Rinvio a giudizio per il carabiniere che uccise Sekine Traore

Il 31 novembre, il Giudice dell’Udienza preliminare di Palmi, respingendo le richieste di proscioglimento della difesa e accogliendo le richieste della Procura e degli avvocati della vittima, Arturo Salerni, Santino Piccoli e Flavio Loria, ha disposto il rinvio a giudizio per il carabiniere che l’8 giugno 2016 uccise con un colpo d’arma da fuoco Sekine Traorè.

 

Sekine, 27 anni, proveniva dal Mali e, in attesa dell’accoglimento della sua richiesta di protezione internazionale, viveva nella baraccopoli di San Ferdinando, nella piana di Gioia Tauro. Era uno dei tanti lavoratori stagionali che vivono in condizioni disumane fra tende e baracche improvvisate. Un’esistenza da schiavi, a uso e consumo di una vasta filiera di sfruttamento, fino alla mattina dell’8 giugno del 2016. Quel giorno tra Sekine e altri due lavoratori di nazionalità africana era scoppiata una lite per futili motivi. Secondo le testimonianze, il giovane maliano, con un coltello da cucina, aveva ferito gli altri due uomini per questo era stato richiesto l’intervento dei carabinieri. Sembra che Sekine, in evidente stato di alterazione psicofisica continuasse a tenere in mano il coltello, minacciando chiunque gli si volesse avvicinare. Intanto all’accampamento arrivava una seconda pattuglia dei carabinieri e una della polizia di Stato. I carabinieri hanno dichiarato di aver tentato di far desistere Sekine dalla condotta violenta, ma che lui continuava a lanciare addosso a loro qualsiasi oggetto trovato in tenda. Uno dei carabinieri, che era stato colpito con un coltello, aveva esploso un colpo di pistola a distanza ravvicinata, colpendo Sekine all’addome e uccidendolo.

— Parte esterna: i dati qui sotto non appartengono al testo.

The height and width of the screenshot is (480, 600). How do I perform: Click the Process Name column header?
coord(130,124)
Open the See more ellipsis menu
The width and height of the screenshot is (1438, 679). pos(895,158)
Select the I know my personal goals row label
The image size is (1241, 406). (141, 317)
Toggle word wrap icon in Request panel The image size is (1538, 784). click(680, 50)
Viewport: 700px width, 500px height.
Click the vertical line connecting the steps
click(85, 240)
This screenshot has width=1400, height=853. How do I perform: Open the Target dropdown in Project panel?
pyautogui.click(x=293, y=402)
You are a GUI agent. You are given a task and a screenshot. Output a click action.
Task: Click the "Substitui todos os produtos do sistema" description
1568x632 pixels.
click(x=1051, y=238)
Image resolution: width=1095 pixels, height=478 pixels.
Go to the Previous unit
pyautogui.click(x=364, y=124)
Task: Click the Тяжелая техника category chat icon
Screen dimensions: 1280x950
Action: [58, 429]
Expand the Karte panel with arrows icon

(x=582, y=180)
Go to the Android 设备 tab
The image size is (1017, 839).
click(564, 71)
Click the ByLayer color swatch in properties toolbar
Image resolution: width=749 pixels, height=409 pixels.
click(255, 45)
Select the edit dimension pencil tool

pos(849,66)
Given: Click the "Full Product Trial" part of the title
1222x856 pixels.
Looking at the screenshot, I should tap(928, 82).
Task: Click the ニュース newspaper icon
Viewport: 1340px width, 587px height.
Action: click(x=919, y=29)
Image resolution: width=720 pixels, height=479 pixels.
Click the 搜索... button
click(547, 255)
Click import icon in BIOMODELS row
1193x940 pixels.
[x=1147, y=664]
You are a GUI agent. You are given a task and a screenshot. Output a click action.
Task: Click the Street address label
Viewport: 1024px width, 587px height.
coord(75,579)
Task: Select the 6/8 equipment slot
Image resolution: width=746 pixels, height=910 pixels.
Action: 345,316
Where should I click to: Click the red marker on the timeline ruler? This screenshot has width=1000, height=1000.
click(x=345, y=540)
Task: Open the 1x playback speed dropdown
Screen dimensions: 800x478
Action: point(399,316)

Nella seduta del 31 novembre il carabiniere è stato rinviato a giudizio in ordine ai reati agli articoli 52, 55 e 575 del cp. per condotta di legittima difesa eccedente colposamente i limiti imposti dalla necessità del caso, in quanto esplodeva un colpo d’arma da fuoco nonostante Traoré avesse utilizzato un coltello e nonostante il fatto che l’attività di repressone delle condotte violente fosse stata supportata anche da altri 5 operatori delle forze dell’Ordine che avevano comunque il pieno controllo della situazione.

Un passaggio importantissimo che apre la possibilità di fare piena chiarezza sulle dinamiche che hanno condotto alla morte di Sekine, anche attraverso la valutazione delle testimonianze dei parenti e degli altri abitanti della tendopoli, che in molti punti divergono dalla versione ufficiale.